Mesmo sem nunca sair do mosteiro em que vive, nem pronunciar uma palavra ouvida pelos demais homens, está o monge inextricavelmente envolvido nos sofrimentos e problemas da sociedade a que pertence. Deles não lhe é possível escapar, nem ele o deseja. Não está isento de prestar serviço nas grandes lutas de seu tempo, antes como soldado de Cristo, está designado para tomar parte nessas batalhas, combatendo no front espiritual, no mistério, pelo sacrifício de si próprio e pela oração. Isso ele faz unido a Cristo crucificado, unido também a todos aqueles por quem Cristo morreu. Está consciente de que o combate não está dirigido contra a carne e o sangue, e sim “contra os principados e potestades, contra os dominadores deste mundo de trevas, contra os espíritos malignos espalhados pelos ares” (Ef 6,12).

O mundo contemporâneo está em plena confusão. Está atingido o ápice da maior crise da história. Nunca, antes, houve tamanha reviravolta na raça humana inteira. Forças tremendas: espirituais, econômicas, sociológicas, tecnológicas e políticas estão em movimento. A humanidade se vê a beira dum abismo de nova barbárie; restam, todavia, ao mesmo tempo, possibilidades quase incríveis de soluções imprevistas, a criação de um mundo novo e de uma nova civilização, tal como jamais se viu.

Estamos enfrentando o Anticristo ou o Milênio; ninguém sabe dizer se um ou o outro.

Neste mundo em perpétua mutação, permanece o monge como baluarte de uma Igreja que não muda, contra a qual as portas do inferno não podem prevalecer. É verdade que a própria Igreja se adapta porque é ela um Corpo vivo, um organismo em constante movimento. Onde há vida, tem de haver desenvolvimento. Na ordem monástica, também deverá manifestar-se adaptação, desenvolvimento, crescimento.

Diante de Deus, diante dos homens, diante do mundo de concupiscência, seu antagonista, está o monge carregado de tremenda responsabilidade, a responsabilidade de continuar a ser aquilo que seu nome significa: um monge, um homem de Deus. Não apenas alguém que abandonou o mundo, mas alguém capaz de representar Deus neste mundo que o Filho de Deus salvou pela morte na Cruz.

O mosteiro nunca poderá ser, simplesmente, o refúgio duma arquitetura de falso estilo gótico, de cultura clássica e de piedade convencional.
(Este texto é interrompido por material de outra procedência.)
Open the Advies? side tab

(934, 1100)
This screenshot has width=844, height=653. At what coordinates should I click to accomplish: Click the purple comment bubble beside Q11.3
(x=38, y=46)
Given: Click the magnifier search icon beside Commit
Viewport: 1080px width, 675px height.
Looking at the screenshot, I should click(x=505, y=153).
Se o monge nada mais é do que um burguês bem estabelecido na vida, com os preconceitos e o bem-estar de um membro da classe média e a habitual mediocridade que daí deriva, descobrirá que sua vida não foi dedicada a Deus, e sim ao “serviço da corrupção”, e desaparecerá com tudo que é efêmero.

Por outro lado, a vocação do monge proíbe-lhe descer à planície para tomar parte nas lutas que aí se travam. Só poderá considerar como tentações as opções que o mundo lhe oferece e as oportunidades de tomar posição em favor de uns ou contra outros. A vocação do monge chama-o exclusivamente ao que é transcendente. Está e deverá sempre se manter acima das facções humanas. Isso quer dizer que é susceptível de se tornar vítima de todas elas. Contudo, não deve renunciar à posição exclusivamente espiritual que lhe cabe, de maneira a proteger a própria pele ou ter um teto para si.
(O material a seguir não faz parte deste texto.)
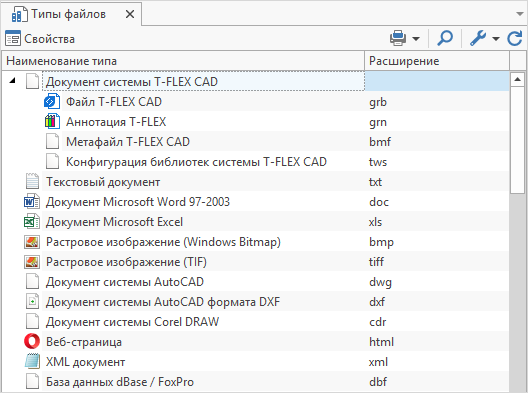Sort by Наименование типа column header
This screenshot has height=393, width=528.
tap(184, 61)
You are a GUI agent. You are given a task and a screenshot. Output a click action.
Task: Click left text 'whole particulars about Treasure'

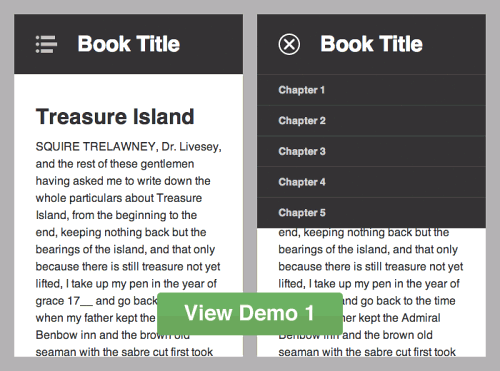click(119, 198)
Todavia, nunca a vida monástica deverá ser de tal modo “espiritual” que chegue a impedir toda encarnação. Aqui também haveria infidelidade. O monge tem de permanecer real, e só o poderá ser mantendo-se em contato com a realidade. Mas, para ele, a realidade está encarnada na Criação, obra de Deus, na humanidade, suas dores, duas lutas e seus perigos. Cristo, o Verbo, se encarnou de maneira a viver, sofrer, morrer e ressuscitar em todos os homens, libertando-os, assim, do mal, pela espiritualização do mundo material. O monge, portanto, permanece neste mundo em caos, mundo de carne em que ele e sua Igreja proclamam incansavelmente a primazia do espírito, mas fazem-no dando testemunho da realidade da Encarnação do Verbo. Para o monge, como para todo cristão, “viver é o Cristo”. A comunidade monástica, já o vimos, vive da caridade e para a caridade, uma caridade que mantém a lumen Christi, a luz de Cristo ardendo na escuridão de um mundo incrédulo. O mosteiro é um tabernáculo em que o Altíssimo habita entre os homens santificando-os e unindo-os a si em seu Espírito. A comunidade monástica se dedica incansavelmente a todas as obras de misericórdia, em especial, às obras espirituais de misericórdia. Aos olhos do mundo, o mosteiro se ergue como incompreensível sacramento da misericórdia de Deus para com os homens. Incompreensível; portanto, incompreendido. Que há nisso de surpreendente? O próprio monge não consegue avaliar plenamente sua vocação; ainda menos pode ele compreendê-la. Contudo, a misericórdia de Deus está nele. Se assim não fosse, ele nada seria. Isso é algo que o monge não pode ignorar, se é verdadeiramente monge.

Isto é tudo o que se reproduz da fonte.